Cela offre une excellente couverture au chef du gouvernement Ali Benflis. Celui-ci est curieusement épargné, alors même que ses ministres promettent de bouleverser totalement la législation algérienne. En une semaine, en effet, sept ministres ont annoncé de nouvelles législations dans les domaines qu’ils gèrent. Zerhouni a annoncé une nouvelle loi sur les assemblées locales, Saïd Barkat sur les terres agricoles, Noureddine Boukrouh sur le commerce extérieur, Chakib Khelil sur les hydrocarbures, Khalida Toumi sur l’information, Tayeb Louh sur la fonction publique, Abou Bakr Benbouzid sur le sport, alors que le ministre de la Santé promet toujours de lancer des mesures qu’il avait été contraint de retirer au début de l’année.

Ce qu’on appelle «l’équipe Bouteflika» concentre ainsi toutes les critiques. Chacun est, dés lors, sommé de se positionner entre les «pour» et les «contre». Là encore, c’est du déjà vu, du déjà vécu. On ne peut être neutre, ni indifférent à cette lutte. Encore moins prétendre à une autre alternative. On se retrouve dans cette logique dictée par George Bush, au lendemain des attentats du 11 septembre, lorsqu’il partageait le monde entre ceux qui sont avec l’Amérique et les autres. Il n’y a pas de place pour le doute.

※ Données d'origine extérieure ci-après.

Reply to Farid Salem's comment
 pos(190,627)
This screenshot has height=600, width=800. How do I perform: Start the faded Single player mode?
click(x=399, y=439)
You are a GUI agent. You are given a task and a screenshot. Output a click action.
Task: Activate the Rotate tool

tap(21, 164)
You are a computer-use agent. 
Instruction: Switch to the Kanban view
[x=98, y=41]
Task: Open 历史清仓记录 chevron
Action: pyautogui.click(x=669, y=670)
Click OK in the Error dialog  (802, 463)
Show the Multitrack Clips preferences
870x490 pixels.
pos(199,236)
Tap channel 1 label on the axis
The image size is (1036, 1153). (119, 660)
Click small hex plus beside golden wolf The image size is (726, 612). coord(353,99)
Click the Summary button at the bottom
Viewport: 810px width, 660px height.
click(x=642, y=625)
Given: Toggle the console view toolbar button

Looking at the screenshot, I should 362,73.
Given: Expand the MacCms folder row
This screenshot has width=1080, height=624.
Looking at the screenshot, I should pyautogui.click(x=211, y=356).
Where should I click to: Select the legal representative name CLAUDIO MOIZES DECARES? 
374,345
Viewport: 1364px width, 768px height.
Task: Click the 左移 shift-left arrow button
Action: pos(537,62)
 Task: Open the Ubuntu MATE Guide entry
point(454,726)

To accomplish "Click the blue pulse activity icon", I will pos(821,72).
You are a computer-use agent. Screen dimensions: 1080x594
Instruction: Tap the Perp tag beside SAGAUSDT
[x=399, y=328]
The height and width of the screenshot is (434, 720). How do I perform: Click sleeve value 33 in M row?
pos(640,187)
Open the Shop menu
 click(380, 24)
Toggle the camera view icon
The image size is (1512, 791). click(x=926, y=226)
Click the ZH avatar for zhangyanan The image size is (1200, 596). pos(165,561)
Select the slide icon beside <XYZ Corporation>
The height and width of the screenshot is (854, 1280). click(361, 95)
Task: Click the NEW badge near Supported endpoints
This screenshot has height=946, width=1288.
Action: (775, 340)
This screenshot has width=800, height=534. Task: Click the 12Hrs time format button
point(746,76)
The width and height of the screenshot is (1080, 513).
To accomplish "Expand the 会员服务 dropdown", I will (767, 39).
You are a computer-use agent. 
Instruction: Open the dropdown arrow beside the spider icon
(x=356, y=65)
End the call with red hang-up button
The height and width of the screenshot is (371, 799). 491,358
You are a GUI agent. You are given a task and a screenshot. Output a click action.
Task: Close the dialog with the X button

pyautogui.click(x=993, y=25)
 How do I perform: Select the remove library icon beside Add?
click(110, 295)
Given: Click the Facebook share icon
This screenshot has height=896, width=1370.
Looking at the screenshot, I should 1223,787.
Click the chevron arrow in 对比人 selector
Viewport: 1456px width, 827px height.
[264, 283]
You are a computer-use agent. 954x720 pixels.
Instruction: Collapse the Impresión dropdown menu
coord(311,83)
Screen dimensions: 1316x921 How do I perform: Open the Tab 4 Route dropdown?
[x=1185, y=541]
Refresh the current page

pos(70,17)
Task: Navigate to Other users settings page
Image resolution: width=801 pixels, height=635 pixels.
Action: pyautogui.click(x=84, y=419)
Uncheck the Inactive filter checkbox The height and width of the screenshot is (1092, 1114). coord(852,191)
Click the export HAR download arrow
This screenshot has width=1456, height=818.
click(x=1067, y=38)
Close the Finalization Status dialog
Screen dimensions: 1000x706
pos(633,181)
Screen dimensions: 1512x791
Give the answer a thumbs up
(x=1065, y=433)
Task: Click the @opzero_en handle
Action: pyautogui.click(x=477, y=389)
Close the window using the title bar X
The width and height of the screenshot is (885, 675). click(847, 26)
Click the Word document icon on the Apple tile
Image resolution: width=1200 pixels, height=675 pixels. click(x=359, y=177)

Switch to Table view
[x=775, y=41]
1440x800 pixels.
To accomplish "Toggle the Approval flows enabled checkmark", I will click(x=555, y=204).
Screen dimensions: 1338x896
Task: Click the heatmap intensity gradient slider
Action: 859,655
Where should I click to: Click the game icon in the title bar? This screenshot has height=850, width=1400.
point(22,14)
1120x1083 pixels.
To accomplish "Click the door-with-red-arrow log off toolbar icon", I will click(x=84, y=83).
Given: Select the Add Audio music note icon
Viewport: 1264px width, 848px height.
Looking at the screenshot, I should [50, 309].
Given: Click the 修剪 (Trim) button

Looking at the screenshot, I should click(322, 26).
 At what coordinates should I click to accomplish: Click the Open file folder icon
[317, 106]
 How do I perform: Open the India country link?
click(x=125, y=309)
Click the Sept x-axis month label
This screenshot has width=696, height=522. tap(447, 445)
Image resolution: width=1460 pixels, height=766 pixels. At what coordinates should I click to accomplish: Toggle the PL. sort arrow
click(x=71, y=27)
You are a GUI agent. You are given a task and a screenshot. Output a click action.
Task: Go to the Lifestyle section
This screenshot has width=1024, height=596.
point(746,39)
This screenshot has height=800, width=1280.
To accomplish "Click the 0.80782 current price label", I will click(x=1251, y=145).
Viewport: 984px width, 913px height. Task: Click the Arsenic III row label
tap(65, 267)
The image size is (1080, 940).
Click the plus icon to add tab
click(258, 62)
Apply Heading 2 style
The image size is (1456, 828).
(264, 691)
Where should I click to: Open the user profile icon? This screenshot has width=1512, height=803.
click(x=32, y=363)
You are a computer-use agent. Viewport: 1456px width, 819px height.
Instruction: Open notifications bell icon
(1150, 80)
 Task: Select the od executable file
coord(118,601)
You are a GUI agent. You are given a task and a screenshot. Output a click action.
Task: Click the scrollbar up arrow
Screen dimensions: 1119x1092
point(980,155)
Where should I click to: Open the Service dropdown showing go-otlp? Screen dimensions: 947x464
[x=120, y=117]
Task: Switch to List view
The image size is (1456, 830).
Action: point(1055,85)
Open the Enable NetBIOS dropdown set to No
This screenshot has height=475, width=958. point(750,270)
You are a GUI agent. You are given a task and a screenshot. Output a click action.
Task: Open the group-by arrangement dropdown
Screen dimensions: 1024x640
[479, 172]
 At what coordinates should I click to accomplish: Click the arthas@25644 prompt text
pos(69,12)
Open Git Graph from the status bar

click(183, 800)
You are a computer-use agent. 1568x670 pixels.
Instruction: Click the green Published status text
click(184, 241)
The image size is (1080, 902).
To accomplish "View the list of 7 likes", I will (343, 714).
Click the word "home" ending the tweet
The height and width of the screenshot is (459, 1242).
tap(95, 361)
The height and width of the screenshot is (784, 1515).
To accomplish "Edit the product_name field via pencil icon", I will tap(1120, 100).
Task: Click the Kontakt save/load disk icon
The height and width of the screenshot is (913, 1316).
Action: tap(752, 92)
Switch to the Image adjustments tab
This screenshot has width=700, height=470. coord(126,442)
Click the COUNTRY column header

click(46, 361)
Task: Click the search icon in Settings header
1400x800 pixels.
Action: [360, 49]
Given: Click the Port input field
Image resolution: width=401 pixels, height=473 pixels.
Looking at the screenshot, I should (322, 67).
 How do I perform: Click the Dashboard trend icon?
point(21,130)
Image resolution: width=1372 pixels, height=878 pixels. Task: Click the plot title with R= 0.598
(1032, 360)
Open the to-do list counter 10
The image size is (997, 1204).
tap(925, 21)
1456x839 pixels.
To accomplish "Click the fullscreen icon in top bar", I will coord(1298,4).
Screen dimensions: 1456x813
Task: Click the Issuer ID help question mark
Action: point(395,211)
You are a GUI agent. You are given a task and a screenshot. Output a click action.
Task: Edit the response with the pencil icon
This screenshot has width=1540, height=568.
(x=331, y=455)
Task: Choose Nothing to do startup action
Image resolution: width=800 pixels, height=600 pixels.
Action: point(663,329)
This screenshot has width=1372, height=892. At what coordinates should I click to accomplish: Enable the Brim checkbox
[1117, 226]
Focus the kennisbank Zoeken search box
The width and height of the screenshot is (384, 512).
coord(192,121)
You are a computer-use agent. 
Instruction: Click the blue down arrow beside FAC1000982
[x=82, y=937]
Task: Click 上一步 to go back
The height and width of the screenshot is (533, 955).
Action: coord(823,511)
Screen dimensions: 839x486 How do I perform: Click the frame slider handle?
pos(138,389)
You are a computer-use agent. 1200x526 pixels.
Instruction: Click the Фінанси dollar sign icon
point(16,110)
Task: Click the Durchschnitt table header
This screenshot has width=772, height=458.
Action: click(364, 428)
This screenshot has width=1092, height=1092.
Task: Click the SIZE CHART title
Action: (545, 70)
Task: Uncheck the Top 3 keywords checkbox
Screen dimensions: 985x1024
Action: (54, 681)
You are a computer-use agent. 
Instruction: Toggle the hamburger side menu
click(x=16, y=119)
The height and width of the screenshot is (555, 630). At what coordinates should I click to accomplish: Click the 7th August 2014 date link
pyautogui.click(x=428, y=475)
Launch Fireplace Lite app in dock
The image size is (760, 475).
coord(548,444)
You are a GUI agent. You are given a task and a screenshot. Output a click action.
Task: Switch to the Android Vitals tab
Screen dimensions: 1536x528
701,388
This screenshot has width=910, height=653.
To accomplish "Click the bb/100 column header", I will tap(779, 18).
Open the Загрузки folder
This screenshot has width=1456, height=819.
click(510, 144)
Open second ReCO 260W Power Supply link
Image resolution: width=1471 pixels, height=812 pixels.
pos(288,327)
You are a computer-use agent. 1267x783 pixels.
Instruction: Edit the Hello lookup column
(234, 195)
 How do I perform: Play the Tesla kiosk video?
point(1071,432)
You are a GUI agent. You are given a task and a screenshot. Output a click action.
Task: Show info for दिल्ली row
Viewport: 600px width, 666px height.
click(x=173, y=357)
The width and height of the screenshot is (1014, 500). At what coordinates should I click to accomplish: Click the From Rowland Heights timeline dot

En Algérie, on est avec ou contre Bouteflika. Avec ou contre la concorde. On n’a pas le choix d’être soi-même. C’est, dit-on, le choix de l’alternance au sein de la République. Une alternance au sein du système, disent ceux qui veulent se placer en dehors de ce même système.

Mais la curiosité ne réside plus dans la nature bâtarde de ce schéma politique ni dans ces choix qui mènent toujours au même entonnoir. Elle se trouve plutôt dans le fait que ce schéma marche encore. Des hommes et des femmes se mobilisent encore pour mener campagne autour de ces thèmes, dénoncer Bouteflika ou le soutenir, en sachant qu’au bout du compte, ils reconduisent les mêmes cycles de la crise, les mêmes absences d’alternative, et accessoirement les mêmes hommes.

On a de la peine à croire que ces hommes et ces appareils qui s’agitent ne connaissent pas les enjeux et ne se rendent pas compte du résultat de leur action. Ils sont devenus de redoutables apparatchiks, même si, pour certains, ils sont ailleurs que dans les partis.

Peut-être alors sont-ils chacun dans sa stratégie, et se retrouvent-ils, ponctuellement, pour mener une action en commun. Mais alors, force est de constater que leur démarche a besoin d’un climat de crise pour se déployer. Ils ont, pour la plupart, besoin de cette opacité pour agir, une opacité qui permet de mélanger les genres, de transposer le syndicat vers la concorde et d’amener la société civile à prôner le putsch. Comme le suggèrent ceux qui voulaient détrôner Bouteflika avant les élections législatives et locales, en vue de s’offrir un autre président, y compris au détriment du pays.